I'd look at the Continental ExtremeContact DWS or Michelin Pilot Sport A/S Plus. I've got the DWS on my GTO now, and the Pilot Sport A/S on my Corvette. The DWS are cheaper in cost but just as good as the Pilots.

I'm putting the DWS on my mom's 5-series this fall as well (she has sh!tty RS-A's right now!)


----------



## jpalamar (Jul 22, 2008)

DWS is my next set of tires for the GTO as well. I heard they have soft sidewalls and it is noticable while turning. Thoughts?


----------



## 87GN06GTO07IRL (Aug 10, 2009)

I've had good luck with Kumho Exsta xs, Falken Azenis rt-615k, Dunlop Star Specs, and Nitto Nt05 and would recommend them all.


----------



## LS2 MN6 (Jul 14, 2010)

The DWS handle the turns better than the stock BF Goodrich tires based on my driving, even with the supposed softer sidewalls. But I think just about anything is better than the stockers.

I do know the Pilots on the Corvette are pretty stiff, but the Corvette hugs the ground more so its tough to determine whats a suspension characteristic versus a tire one.

Regardless the DWS are a good deal, and coming from Eagle F1 A/S (Which I had on my Saab back in 2007) the OP should be quite happy with em!


----------



## 740tank (Mar 23, 2009)

i just got the nittos 555 and man they hook up really well and seem to be doing fine


----------



## GoatCity (May 7, 2010)

I am currently on the factory 17" and am looking to purchase some new year tires too...W/ the 6.6 stroker, I really need a great tire for traction. BUT, I also saily drive, and need a good all around tire. Any suggestions? I hear the Nitto 555r's hydroplane...


----------



## poof1887 (Sep 21, 2010)

(OEM 17" wheels) I have Toyo Proxy 4s (245/40/r17) for my front tires and they handle great in my opinion, very good in rain. I have Kumho Ecstas (275/40/r17) for my rears and they suck for drags! I cant get them to hook up to save my life. Every drag I do I end up spinning for way too long and they break loose all the way through 4th gear (and yes I do make sure to warm them up). They r good for driving in the rain, but not great if you are gonna do a pull with another muscle car. 

One of my buddies has the Nittos and he complains about hydroplaining in the rain all the time! Anyone else having that problem with the Nittos?


----------



## 87GN06GTO07IRL (Aug 10, 2009)

I highly recommend the Dunlop Star specs.

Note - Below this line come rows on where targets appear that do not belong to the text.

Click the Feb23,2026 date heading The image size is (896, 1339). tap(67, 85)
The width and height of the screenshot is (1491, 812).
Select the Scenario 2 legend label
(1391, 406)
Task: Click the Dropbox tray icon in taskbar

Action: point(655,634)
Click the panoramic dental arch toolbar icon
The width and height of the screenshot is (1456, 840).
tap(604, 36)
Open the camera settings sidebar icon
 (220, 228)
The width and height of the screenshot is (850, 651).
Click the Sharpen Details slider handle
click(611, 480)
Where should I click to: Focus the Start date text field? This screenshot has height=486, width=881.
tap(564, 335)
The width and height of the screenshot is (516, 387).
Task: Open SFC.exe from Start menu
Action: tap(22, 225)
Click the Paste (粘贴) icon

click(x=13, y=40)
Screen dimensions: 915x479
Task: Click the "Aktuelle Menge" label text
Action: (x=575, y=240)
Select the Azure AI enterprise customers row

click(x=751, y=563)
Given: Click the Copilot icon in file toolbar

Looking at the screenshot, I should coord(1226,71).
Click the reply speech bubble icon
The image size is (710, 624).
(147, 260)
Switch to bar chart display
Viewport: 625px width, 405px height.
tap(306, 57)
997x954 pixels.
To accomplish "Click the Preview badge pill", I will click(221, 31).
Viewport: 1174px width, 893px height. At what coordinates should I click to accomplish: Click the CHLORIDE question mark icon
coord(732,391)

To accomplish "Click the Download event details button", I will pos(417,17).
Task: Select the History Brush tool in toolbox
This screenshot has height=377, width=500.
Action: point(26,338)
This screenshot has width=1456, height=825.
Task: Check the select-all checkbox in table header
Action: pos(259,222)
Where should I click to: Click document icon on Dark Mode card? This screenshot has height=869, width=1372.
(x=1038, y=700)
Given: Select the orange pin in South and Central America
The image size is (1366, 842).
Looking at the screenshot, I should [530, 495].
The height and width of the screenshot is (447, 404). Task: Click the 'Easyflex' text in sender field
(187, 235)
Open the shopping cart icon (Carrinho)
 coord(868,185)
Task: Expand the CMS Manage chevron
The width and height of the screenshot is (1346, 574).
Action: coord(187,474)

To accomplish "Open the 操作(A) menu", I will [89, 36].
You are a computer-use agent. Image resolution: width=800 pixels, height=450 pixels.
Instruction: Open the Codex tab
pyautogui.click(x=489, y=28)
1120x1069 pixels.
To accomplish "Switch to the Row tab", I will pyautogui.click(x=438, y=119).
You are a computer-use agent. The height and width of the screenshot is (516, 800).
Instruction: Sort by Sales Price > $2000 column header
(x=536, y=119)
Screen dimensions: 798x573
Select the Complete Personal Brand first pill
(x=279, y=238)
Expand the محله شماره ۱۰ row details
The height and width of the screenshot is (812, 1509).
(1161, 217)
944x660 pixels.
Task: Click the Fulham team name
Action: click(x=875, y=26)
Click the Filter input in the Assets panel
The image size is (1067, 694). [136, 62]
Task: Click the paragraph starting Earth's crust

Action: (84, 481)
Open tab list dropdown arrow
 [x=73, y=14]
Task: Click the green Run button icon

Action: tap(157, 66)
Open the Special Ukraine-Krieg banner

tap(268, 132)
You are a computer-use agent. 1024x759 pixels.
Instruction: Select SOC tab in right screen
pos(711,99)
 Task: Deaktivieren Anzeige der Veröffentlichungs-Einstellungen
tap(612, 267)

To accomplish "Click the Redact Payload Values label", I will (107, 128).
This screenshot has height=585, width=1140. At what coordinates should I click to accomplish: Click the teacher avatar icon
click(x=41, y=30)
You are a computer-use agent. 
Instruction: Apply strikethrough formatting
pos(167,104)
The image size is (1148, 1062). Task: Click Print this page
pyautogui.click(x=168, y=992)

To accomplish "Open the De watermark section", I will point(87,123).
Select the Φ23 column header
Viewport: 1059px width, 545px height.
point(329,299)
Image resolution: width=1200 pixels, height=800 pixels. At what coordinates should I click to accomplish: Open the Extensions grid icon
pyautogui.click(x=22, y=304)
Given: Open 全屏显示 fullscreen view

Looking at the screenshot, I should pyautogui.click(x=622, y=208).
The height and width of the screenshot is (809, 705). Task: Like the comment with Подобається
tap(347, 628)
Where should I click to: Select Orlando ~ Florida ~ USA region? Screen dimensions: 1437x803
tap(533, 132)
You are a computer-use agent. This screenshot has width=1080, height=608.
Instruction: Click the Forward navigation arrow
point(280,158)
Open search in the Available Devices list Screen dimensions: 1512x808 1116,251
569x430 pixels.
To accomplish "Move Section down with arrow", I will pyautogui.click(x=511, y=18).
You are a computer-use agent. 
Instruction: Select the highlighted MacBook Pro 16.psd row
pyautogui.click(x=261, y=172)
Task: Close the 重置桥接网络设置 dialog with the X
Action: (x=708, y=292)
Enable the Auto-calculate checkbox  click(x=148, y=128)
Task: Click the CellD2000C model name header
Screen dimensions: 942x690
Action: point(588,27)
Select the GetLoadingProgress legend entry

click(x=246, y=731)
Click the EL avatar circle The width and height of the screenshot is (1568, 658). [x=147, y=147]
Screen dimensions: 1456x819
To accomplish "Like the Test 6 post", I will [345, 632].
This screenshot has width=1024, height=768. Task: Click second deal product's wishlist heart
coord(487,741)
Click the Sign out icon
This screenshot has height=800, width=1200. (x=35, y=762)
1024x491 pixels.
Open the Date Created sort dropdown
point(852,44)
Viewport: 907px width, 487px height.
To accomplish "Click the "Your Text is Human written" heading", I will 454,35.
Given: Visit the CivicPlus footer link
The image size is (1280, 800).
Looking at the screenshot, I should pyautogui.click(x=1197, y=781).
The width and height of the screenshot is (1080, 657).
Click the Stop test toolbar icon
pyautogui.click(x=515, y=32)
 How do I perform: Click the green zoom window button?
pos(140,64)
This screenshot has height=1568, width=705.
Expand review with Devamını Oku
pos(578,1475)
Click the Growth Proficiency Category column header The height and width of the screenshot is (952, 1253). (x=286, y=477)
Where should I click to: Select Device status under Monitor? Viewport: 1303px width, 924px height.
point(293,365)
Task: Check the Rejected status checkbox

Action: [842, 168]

Great bang for the buck.


----------



## svede1212 (Nov 1, 2005)

I read around a lot and settled on Firestone Firehawk Wide Ovals. Tire Rack did a road test against the KDW and a couple other tires and they came out looking very good on dry AND wet handling (blows them away wet), braking, noise and ride. I think they're a hidden gem for the price. I've had them for over 12,000 miles and love 'em


----------



## Poncho Dan (Jun 30, 2009)

06gtoin216 said:


> I highly recommend the Dunlop Star specs. Great bang for the buck.


+1 Dunlop Direzzas are a quality tire line, you can't go wrong with the DZ101s or the Z1s. I have a set of 101s about 3 years ago for my Grand Am and will get another set again when they eventually wear out. I want a set of Z1's for the GTO sometime soon.

I wouldn't get another set of Cooper Zeons. I have a set on the car that the dealership/previous owner put on. They have high wear resistance, but it's too easy to spin them rolling along in 1st, or trying to launch 2000+RPM. They handle very well & predictably though, I must give them that


----------



## alfatech (Apr 26, 2010)

On my 2005 GTO 6,0 i purchase year ago Vredestein ultrac sessanta 245/45/17 
Unbelievable I highly recommend them. Great bang for the buck.


----------



## Gotagoat (Jan 6, 2006)

Anyone have any experience with Michelin Primacy MXM4? I've been given a price of $948 for four 245/45R17 95W installed.


----------